« Opium philosophie » est une association créée par des étudiants, dans le but de rénover la pratique philosophique et faciliter son accès. A travers des conférences, une revue annuelle, des ateliers de philosophie en prison et dans des écoles, ainsi qu’une émission radio, ce collectif contribue au débat sur les enjeux du monde contemporain. Margot Holvoet, présidente d’« Opium Philosophie », et Hugues Wattebled, son vice-président « , tirent un premier bilan de leur action.
- Par Margot Holvoet et Hugues Wattebled.
Née il y a 8 ans dans les murs de Sciences Po, Opium Philosophie a bien grandi. Et pour preuve : notre association est maintenant présente dans 13 universités et écoles, regroupant près de 80 membres qui ont travaillé sur une soixantaine d’événements au cours de l’année universitaire, dépassant alors largement le cadre de l’université et des milieux étudiants.
Avec presque 60 événements en 8 mois, il s’avère ainsi que les étudiants savent se montrer actifs et engagés. Qu’ils soient étudiants en philosophie, en art, en droit, en économie, en sciences ou dans des filières plus techniques, quelles que soient les orientations politiques de chacun, la mission de l’association les rassemble. Cette mission est simple, et terriblement actuelle : elle consiste en la création de situations d’expression orale ou écrite, permettant de faire sortir la philosophie des murs de l’université pour la porter là où elle fait défaut. Actuelle d’abord, dans une société qui se doit de se transformer pour répondre à des impératifs nouveaux – notamment écologiques ; actuelle aussi pour les étudiants eux-mêmes, en équilibre parfois précaire entre un monde universitaire où l’expression est couramment bridée, et un monde social où l’indépendance, l’autonomie, et surtout l’innovation sont souvent valorisées. C’est dans cet interstice entre deux âges, entre le silence et la parole, entre la routine et la réflexion que se trouve notre association.

-*-*-

*Problème posé A:*
Traduisez en anglais cette phrase du texte sur Opium Philosophie : « Née il y a 8 ans dans les murs de Sciences Po, Opium Philosophie a bien grandi. »
*Problème posé B:*
Recopiez, s'il vous plaît, les lignes des enregistrements depuis celle qui contient « Toggle favorite star » jusqu'à celle qui contient « tap(729, 253) », ces deux lignes comprises, en omettant les images.
Ce texte n'a aucun lien avec les enregistrements.

*Données fournies:*
-*-*-

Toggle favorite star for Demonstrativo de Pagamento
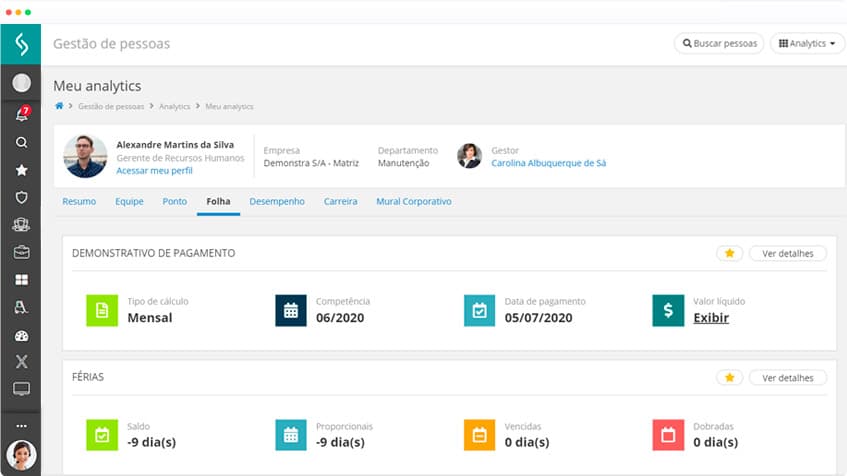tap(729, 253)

-*-*-

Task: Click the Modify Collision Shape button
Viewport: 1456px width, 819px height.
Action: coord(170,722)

-*-*-

*Réponse complète A:*
Born 8 years ago within the walls of Sciences Po, Opium Philosophie has grown considerably.

*Réponse complète B:*
Toggle favorite star for Demonstrativo de Pagamento
tap(729, 253)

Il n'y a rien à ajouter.